# Chrome Frame Middleweights



## marching_out (Jul 25, 2017)

Has there ever been a list created of all the chrome frame middleweight bikes manufactured? I'd be interested in seeing a list. My guess is it's a lot larger than I think.


----------



## partsguy (Jul 27, 2017)

marching_out said:


> Has there ever been a list created of all the chrome frame middleweight bikes manufactured? I'd be interested in seeing a list. My guess is it's a lot larger than I think.




Great question!! Here is my list, that I know of:

- 1961-1967 Huffy Silver Jet
- 1961-1967 Monark Silver King (built by Huffy)
- 1962-1963 Belknap Bluegrass Deluxe (re-trimmed and re-badged Silver Jet)
- Hiawatha Silver Jet (production years known, on the rarer side, no relation to the Huffy bikes)
- Sears Spaceliner
- Murray Astro Flite
- Firestone Silver Cruiser (built by Ross, occasionally Huffy)
- Western Flyer Cosmic Flyer

I know there are others.


----------



## marching_out (Jul 28, 2017)

Thanks for the list.
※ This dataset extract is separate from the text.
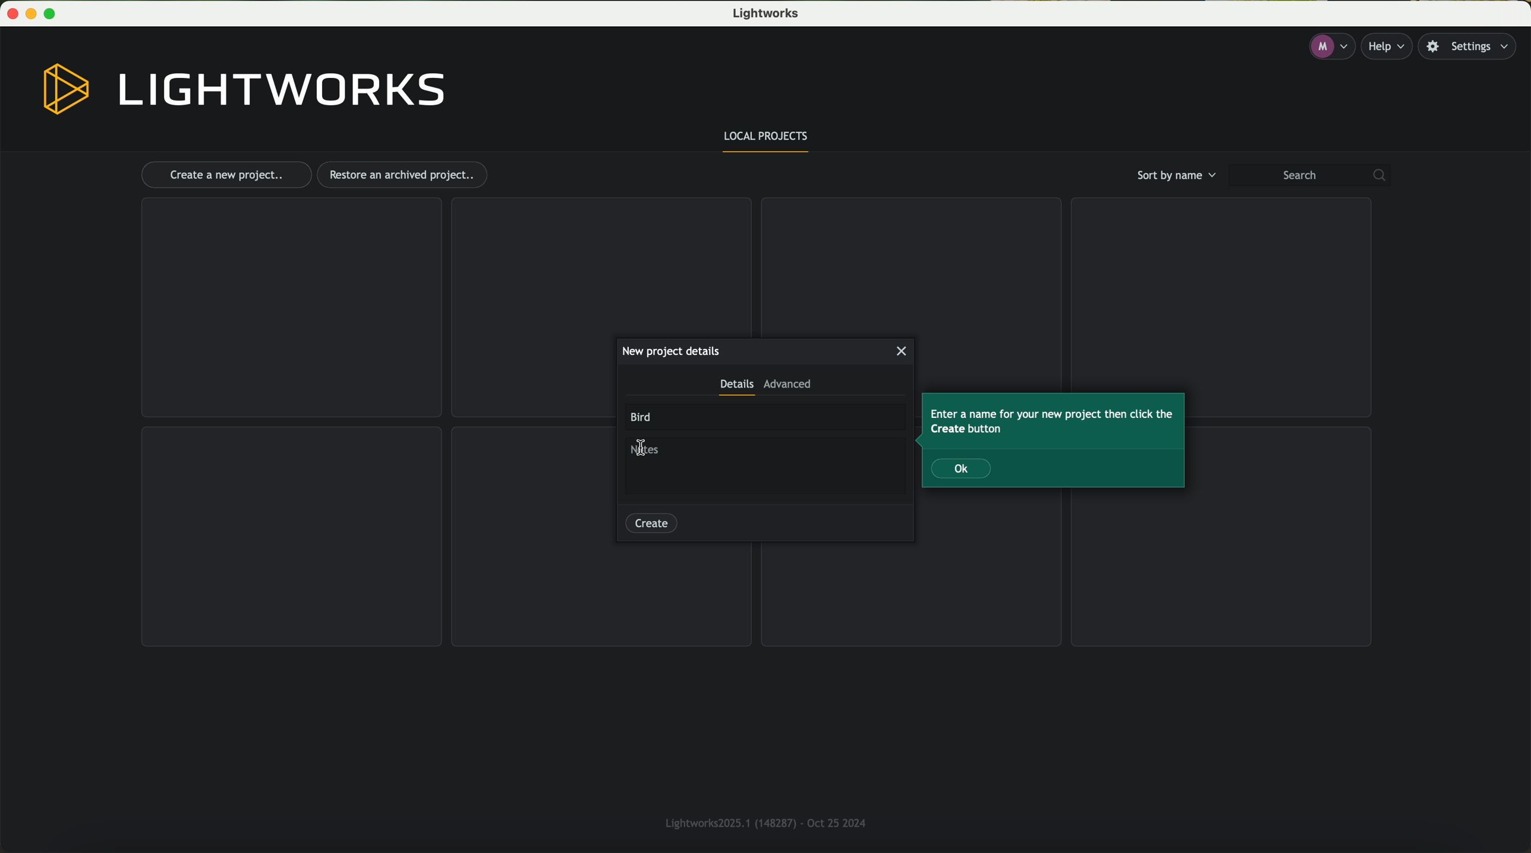  I want to click on settings, so click(1472, 47).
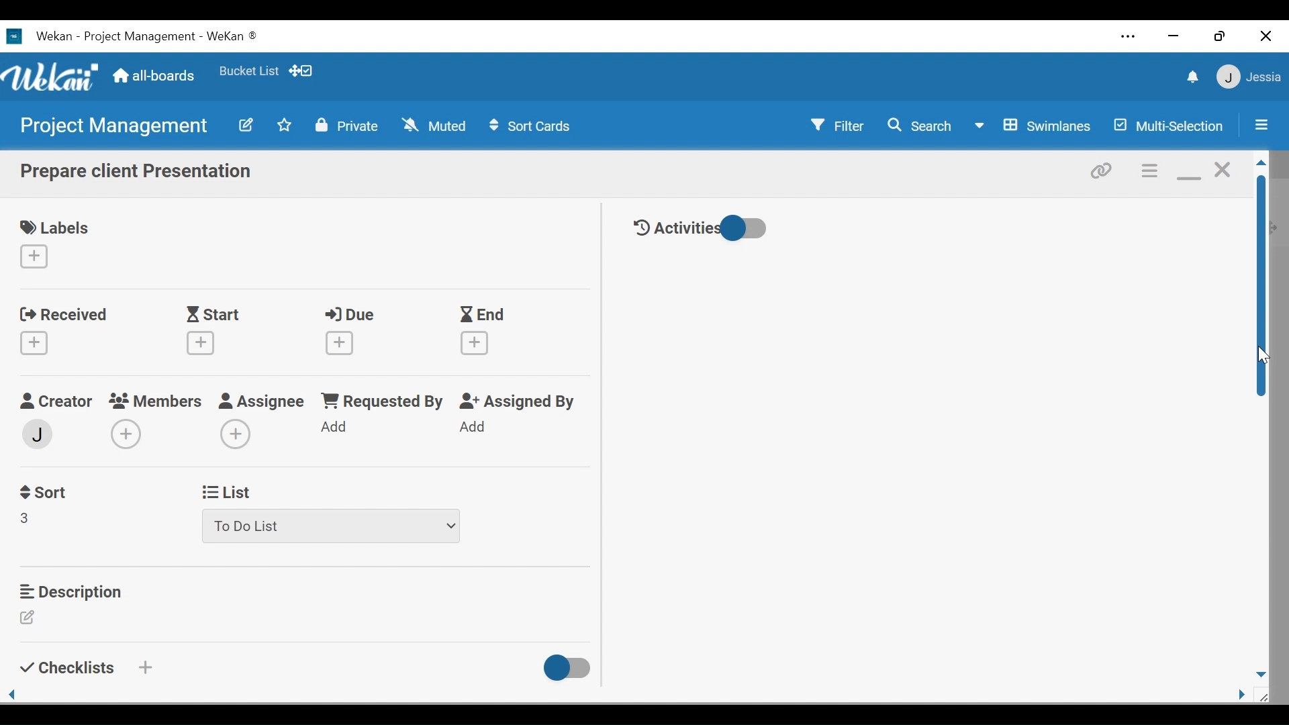 The width and height of the screenshot is (1289, 725). Describe the element at coordinates (340, 343) in the screenshot. I see `Create Due date` at that location.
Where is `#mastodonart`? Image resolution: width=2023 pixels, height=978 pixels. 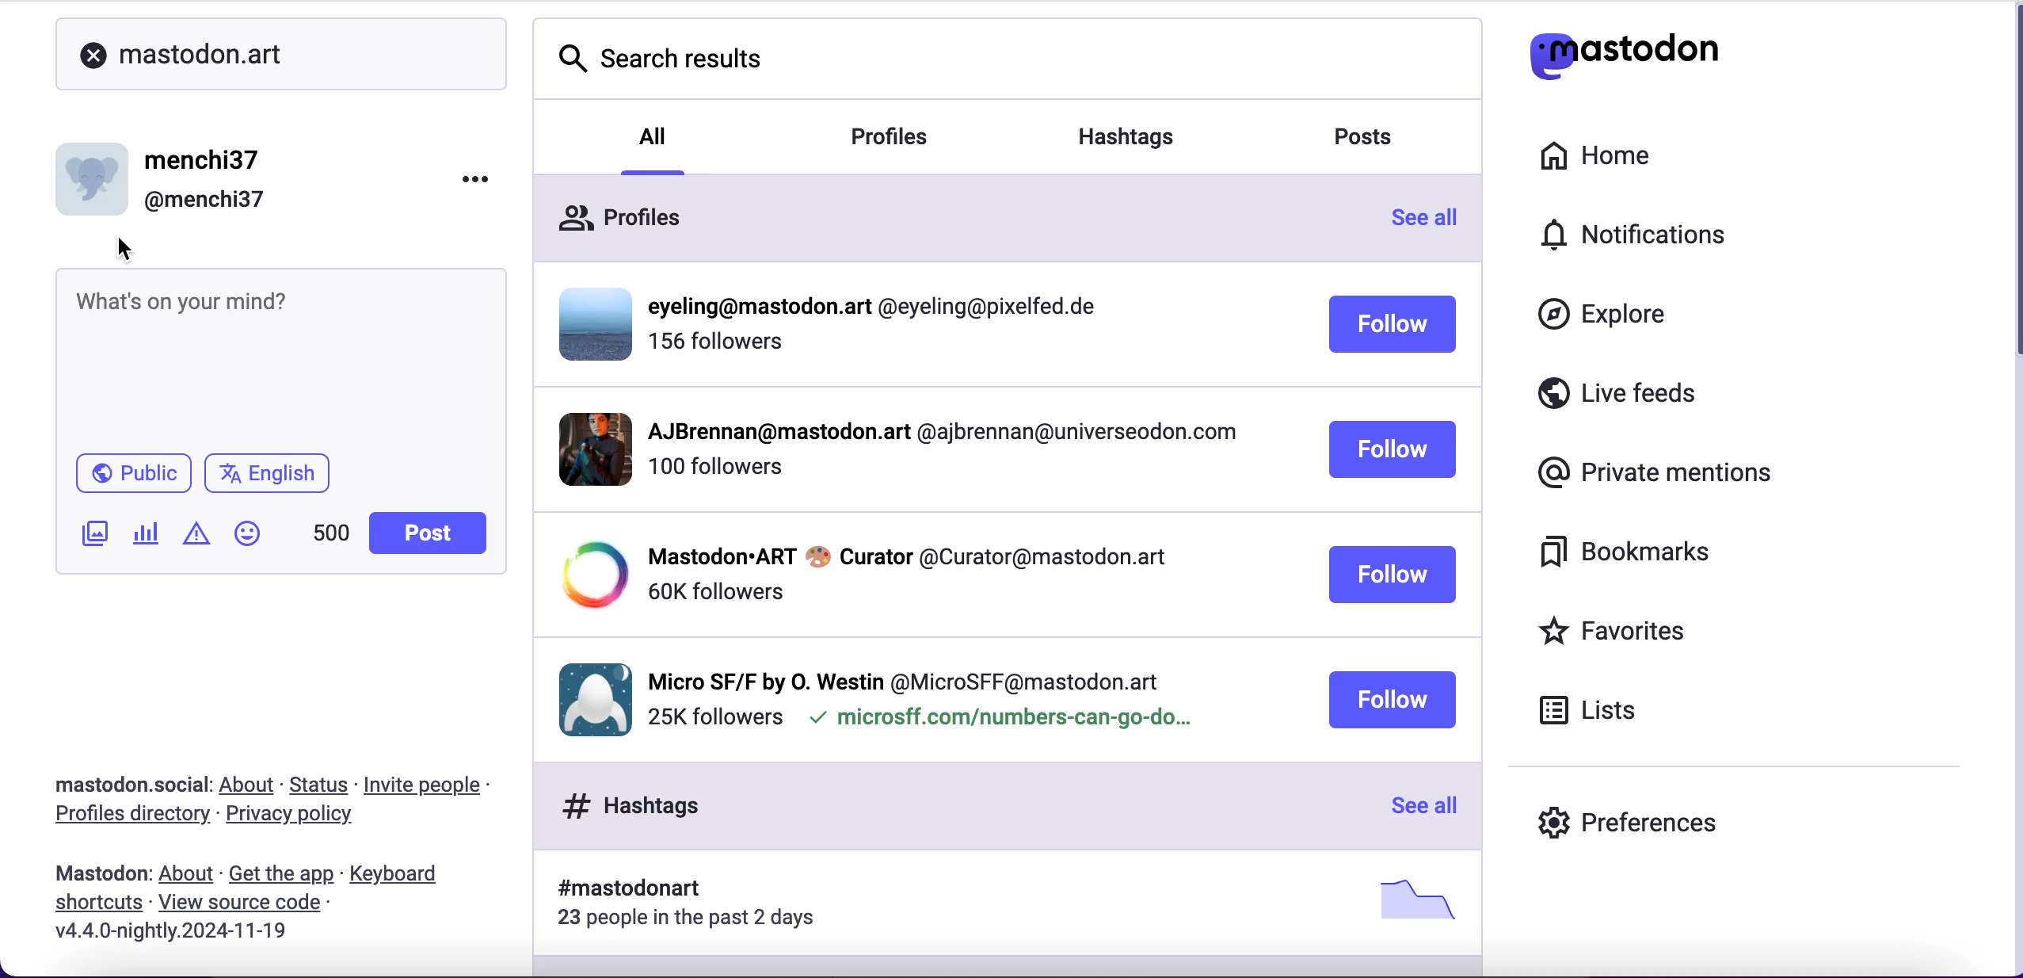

I also found a few others while surfing the interweb. There is a beautiful Murray built Ranger on fleebay. I did some quick research on it but came up with next to nothing. Maybe you can shed some light on that one.

I'm sure there are others. Thanks for your help and if anyone else wants to add to the list feel free.


----------



## Adamtinkerer (Jul 29, 2017)

Early 60's Firestones were Snyder built, I have a chrome ladies'. Hiawatha was probably AMF, I have a chrome men's frame also.


----------



## partsguy (Jul 31, 2017)

Adamtinkerer said:


> Early 60's Firestones were Snyder built, I have a chrome ladies'. Hiawatha was probably AMF, I have a chrome men's frame also.




That's it! I did see one huffman-built model though. It was a girls bike at Copake a few years back.

@jd56 which other Murray models can we add to this list?


----------



## jd56 (Aug 1, 2017)

"Ahhhh...it's all about the tanklights".
That was my passion when I first acquired the bike collecting madness disease.


Looks like Steve and Adam have pretty much listed the most popular of the "Spaceliner Clones.
It appeared that every retailer wanted their own badged Murray chromed framed bike...it was the "Spuknik" era after all.
There is the JC Higgins Flightliner.

Other than what's  mentioned already...I can't think of any others right now.

Sent from my SM-G955U using Tapatalk


----------



## jd56 (Aug 1, 2017)

Not all here are chromed but just some of the collection I've had.







Sent from my SM-G955U using Tapatalk


----------



## jimbo53 (Aug 5, 2017)

Here's my chromed 63 Flightliner


----------



## Adamtinkerer (Aug 5, 2017)

jimbo53 said:


> Here's my chromed 63 Flightliner




I was just thinking the '61-3 Deluxe chrome Flightliner wasn't mentioned yet!


----------



## krateman (Aug 6, 2017)

JD, you truly are the king of tank light bikes. I still need to buy one from you, probably; one fo rme and one for my wife.


----------



## krateman (Aug 6, 2017)

Let's see some pics of the ones mentioned. I'm familiar with the Spaceliners which are one of my favorite tank light bikes.


----------



## jd56 (Aug 6, 2017)

krateman said:


> JD, you truly are the king of tank light bikes. I still need to buy one from you, probably; one fo rme and one for my wife.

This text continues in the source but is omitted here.